Collected data

"""

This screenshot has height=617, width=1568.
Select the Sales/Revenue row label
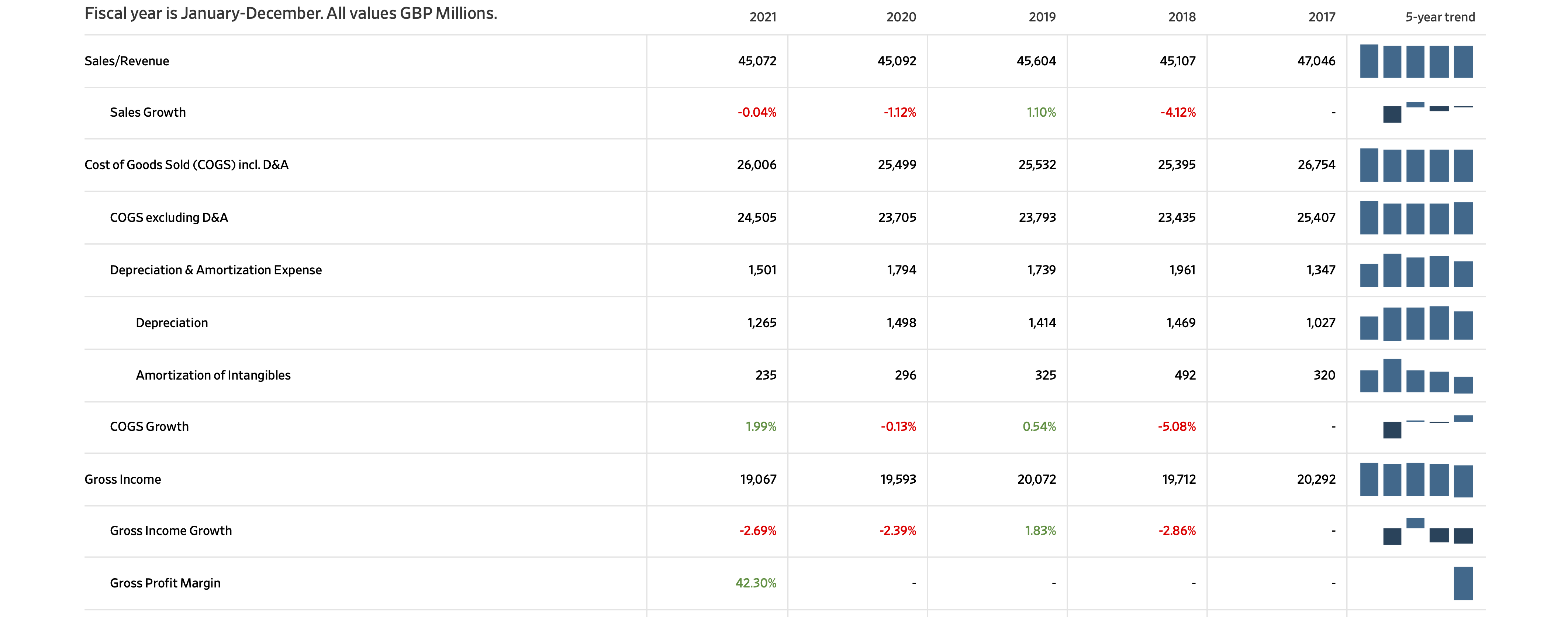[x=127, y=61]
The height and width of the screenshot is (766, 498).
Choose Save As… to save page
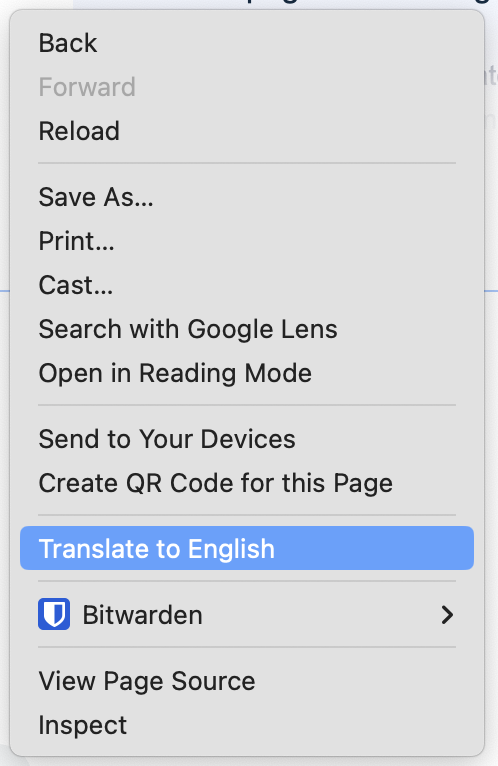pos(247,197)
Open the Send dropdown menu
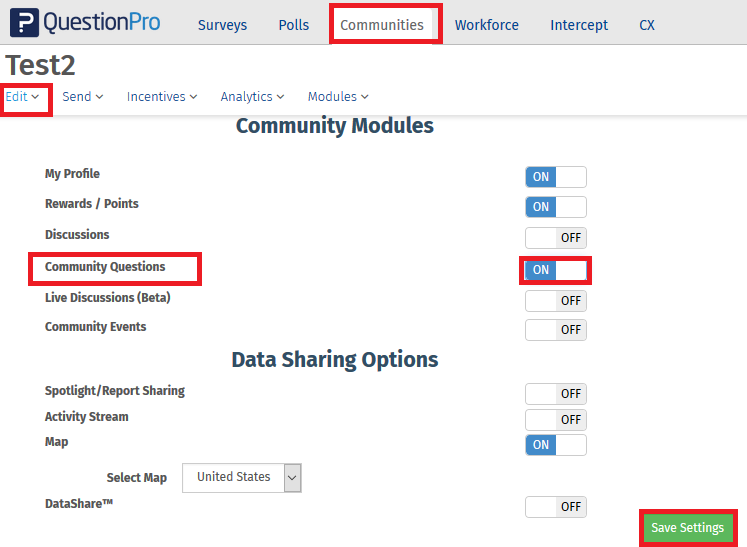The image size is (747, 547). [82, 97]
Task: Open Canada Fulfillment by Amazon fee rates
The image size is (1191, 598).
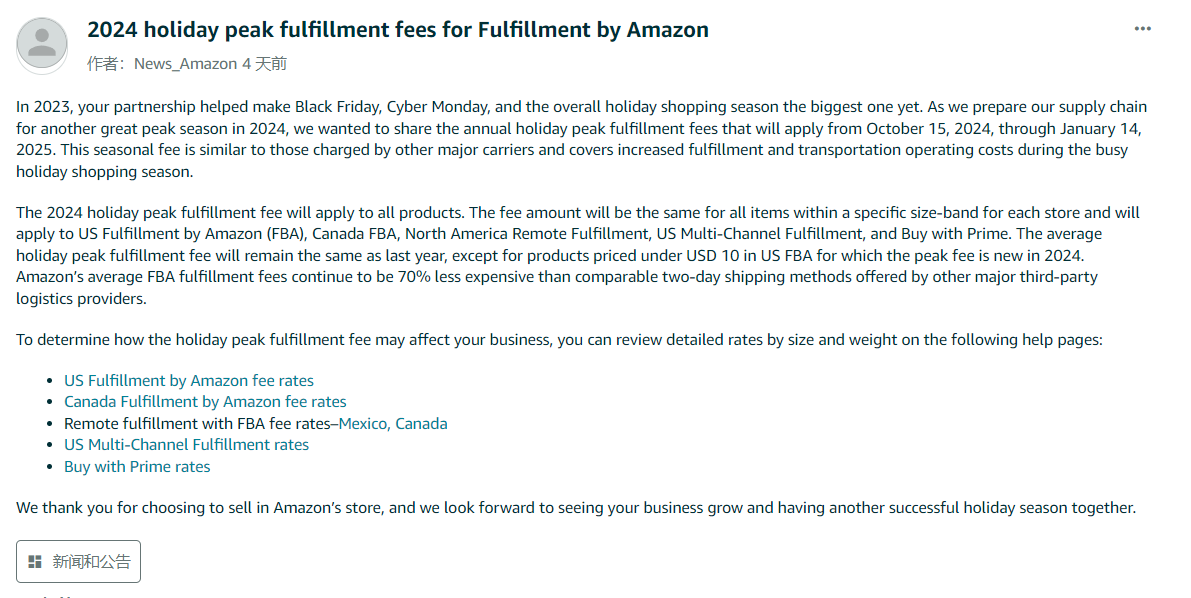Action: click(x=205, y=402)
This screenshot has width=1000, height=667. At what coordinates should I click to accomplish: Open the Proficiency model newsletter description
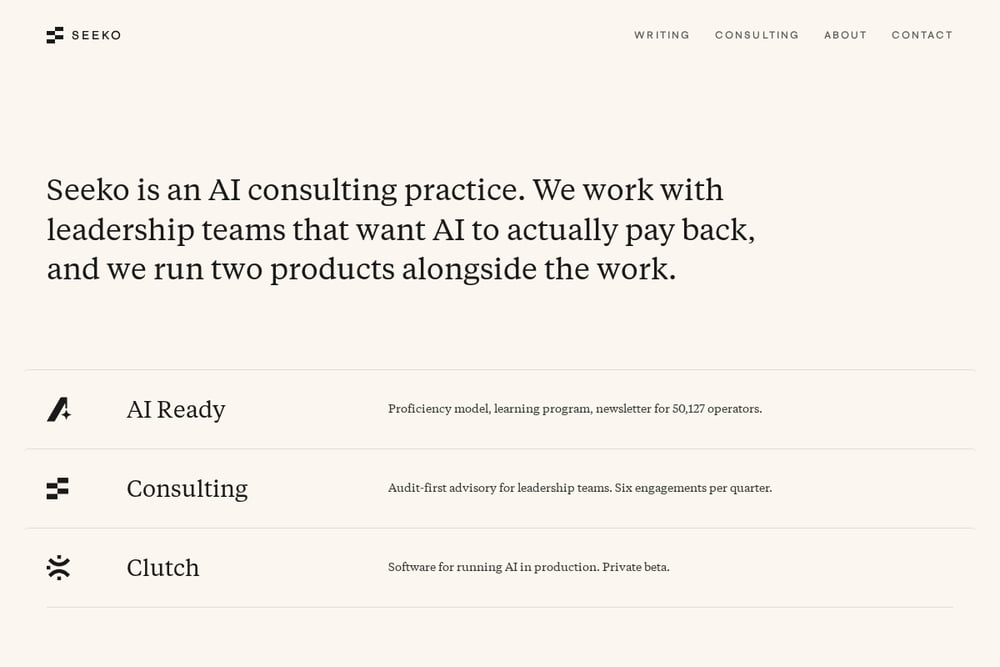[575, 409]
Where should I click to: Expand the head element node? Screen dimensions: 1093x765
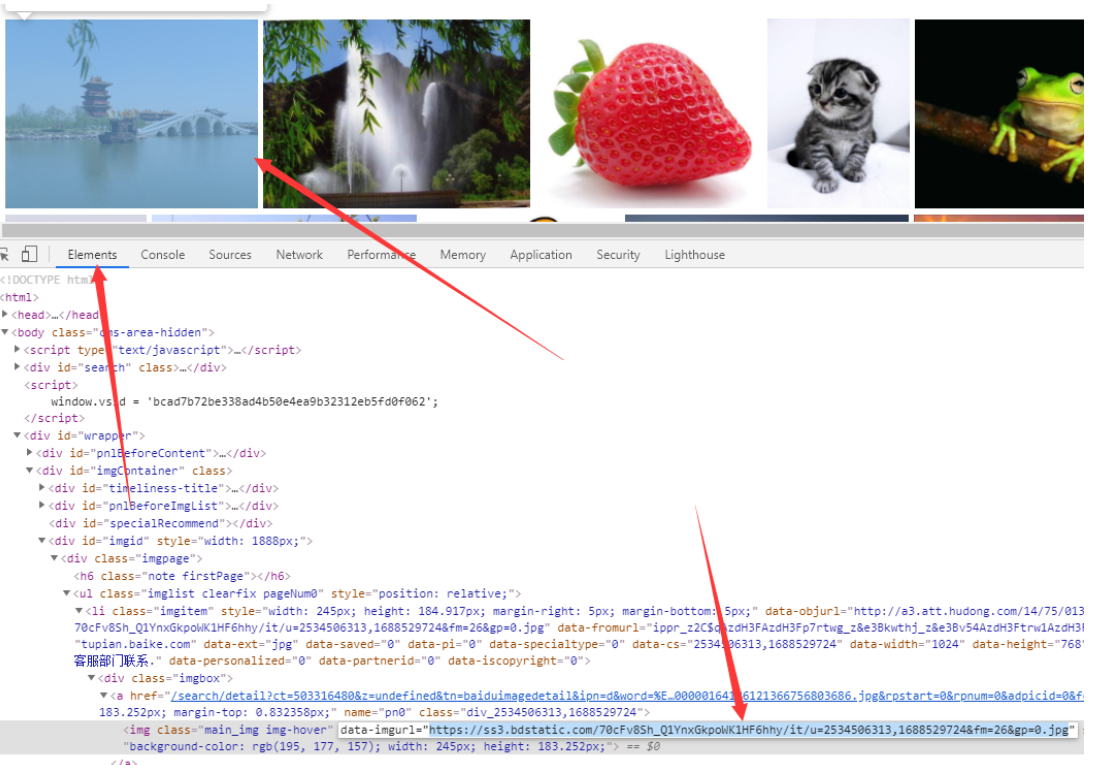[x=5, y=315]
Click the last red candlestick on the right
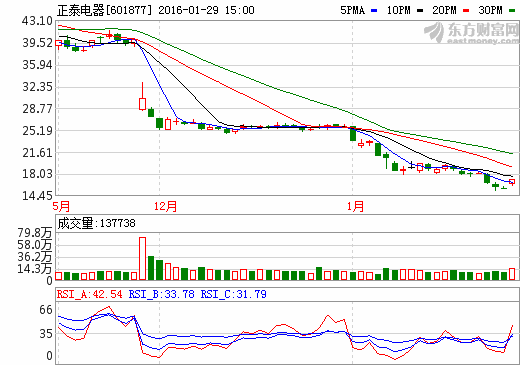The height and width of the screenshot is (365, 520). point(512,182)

"""

THE PROBLEM
No pictures belong in the copy; output every record exactly.

FINISHED EXERCISE
This screenshot has height=617, width=1568.
Select the Sales/Revenue row label
[x=127, y=61]
The height and width of the screenshot is (766, 498).
Choose Save As… to save page
pos(247,197)
Open the Send dropdown menu
The image size is (747, 547). [82, 97]
Task: Open Canada Fulfillment by Amazon fee rates
The image size is (1191, 598).
Action: click(x=205, y=402)
This screenshot has width=1000, height=667. At what coordinates should I click to accomplish: Open the Proficiency model newsletter description
[575, 409]
Where should I click to: Expand the head element node? Screen dimensions: 1093x765
[x=5, y=315]
Click the last red candlestick on the right
The height and width of the screenshot is (365, 520). point(512,182)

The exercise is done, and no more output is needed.